Но эти радостные и грустные мысли скоро уходят, уступая место другим, привычным мыслям и заботам. И она уже думает, как бы дожить до Михайлова дня, когда все начнут собираться домой, что корова уже стара, плохо и мало доится, и не забыть сказать, чтобы купили новую, что надо гонять овец за коргу — там много морской капусты давеча накидало, что надо жать ячмень на огороде да вешать сушить…

Засыпает она не скоро и не сразу, вздрагивая несколько раз, во сне редко и слабо дышит, просыпается, перекладывает млеющие руки, и опять спит и не спит, все слышит и понимает, но и сны видит — смутные, давно знакомые…

Все чаще бушует море, и все чаще выходит Марфа к вечеру на берег, стоит неподвижно возле наискось заделанных палок плетня, твердо чернея на бледно-желтом фоне зари. Смотрит на грязно-взлохмаченное море, на без конца бегущие и ревущие на отмели взводни с беглыми гривами.

Резко и горько пахнет холодной картофельной ботвой, водорослями, резко, несмотря на гул моря, слышны женские голоса, шаги по деревянным мосткам, какой-то особенный в этой деревне, басовитый и короткий крик коз.

По улице, по деревянным мосткам, крепко стуча сапогами, идет сосед-рыбак — крутоплечий, крепкий, счастливый своей крепостью. Подходит поздороваться, зовет вечером в кино, дымит махоркой и густо кашляет, наливаясь кровью. Потом замечает Марфу, делает серьезное лицо и грубо-восхищенно говорит:

— Ах, ты! Опять выползла… Своих ждет. Хорошая старуха-то, святая, одно слово — поморка! Хошь, выпьем за нее?
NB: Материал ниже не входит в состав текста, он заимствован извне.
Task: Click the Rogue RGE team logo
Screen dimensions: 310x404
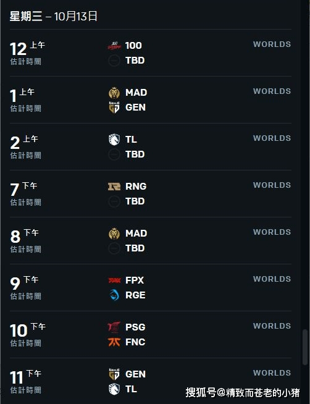Action: pos(114,295)
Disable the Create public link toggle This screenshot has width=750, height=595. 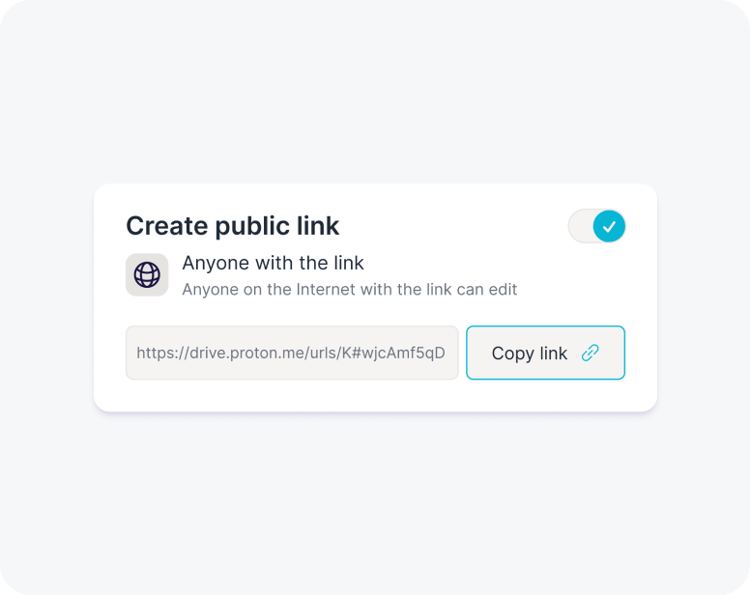pos(597,226)
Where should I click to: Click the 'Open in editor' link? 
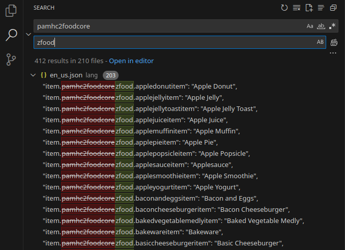pyautogui.click(x=131, y=61)
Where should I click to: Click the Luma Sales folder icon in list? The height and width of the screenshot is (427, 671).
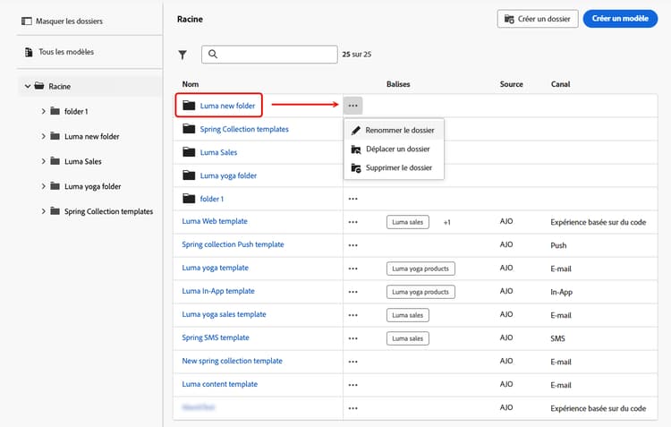pyautogui.click(x=188, y=152)
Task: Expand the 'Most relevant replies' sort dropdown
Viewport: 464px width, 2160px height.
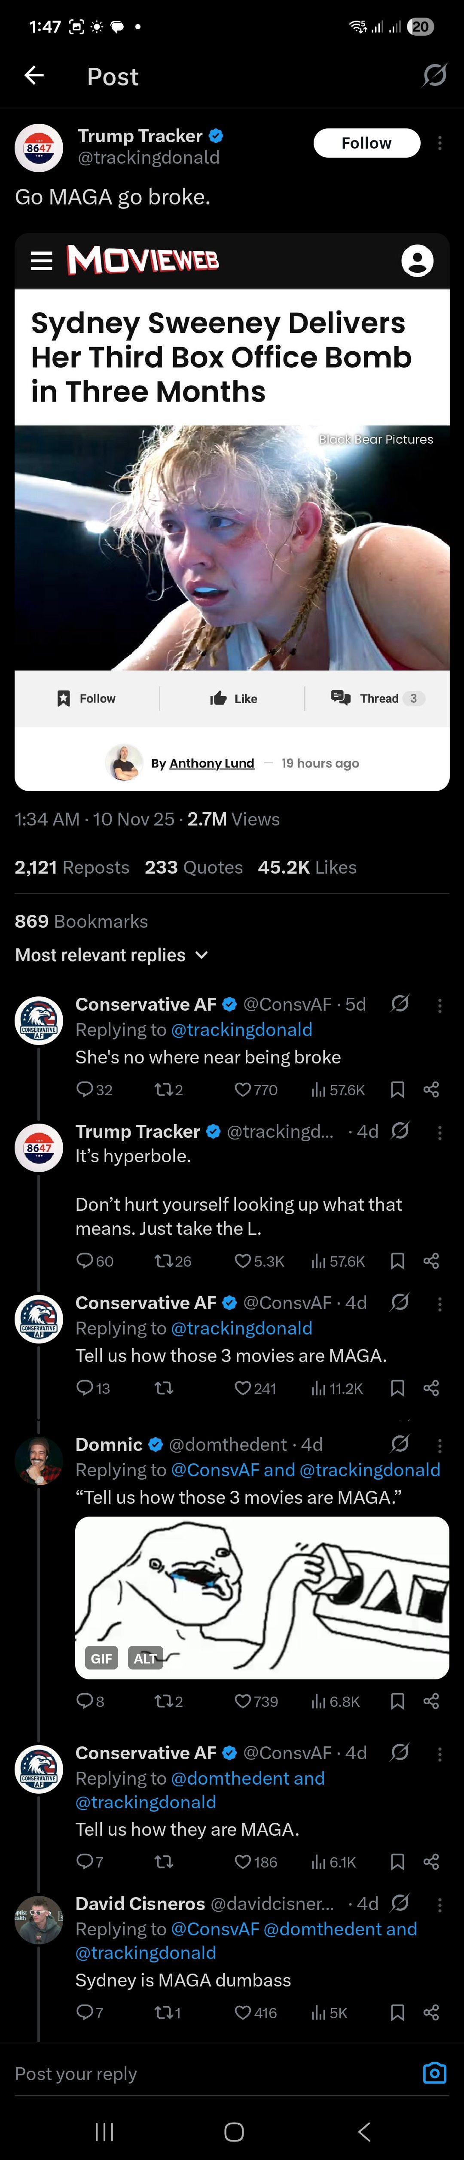Action: tap(112, 955)
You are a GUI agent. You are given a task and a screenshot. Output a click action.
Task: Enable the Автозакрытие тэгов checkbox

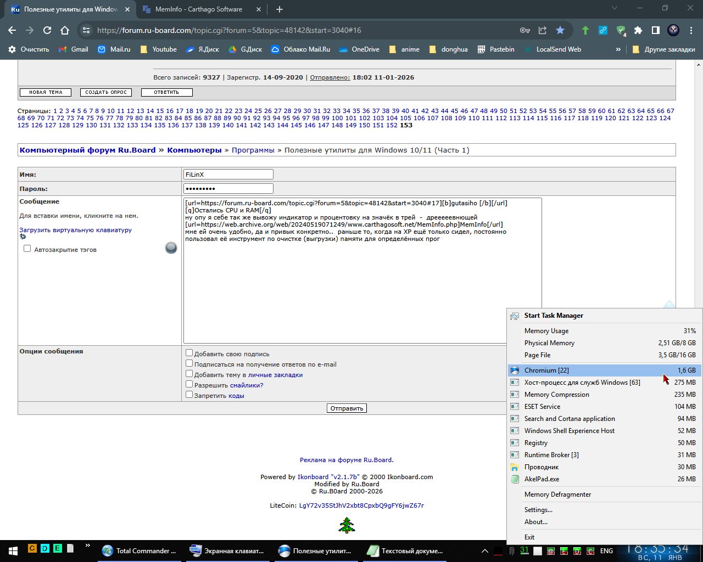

Он сильно затягивается, прищуривая правый глаз, обжигая губы, бросает окурок, втаптывает его каблуком в песок, жидко сплевывает и идет берегом на рыбоприемный пункт, потирая красную шею, ширкая друг о друга отвороченными голенищами высоких рыбацких сапог. Проходя мимо Марфы, он сдергивает кепку и почтительно кланяется ей.

Ветер холодает, небо темнеет, заря кровянеет, воздух делается прозрачней, стеклянней, смугло румянеют избы наверху, на востоке загораются редкие бледные звезды, скоро совсем смеркнется, а Марфа все будет стоять, положив старчески-сизые руки на плетень, и смотреть на море, пока не погаснет последний мглистый отблеск зари.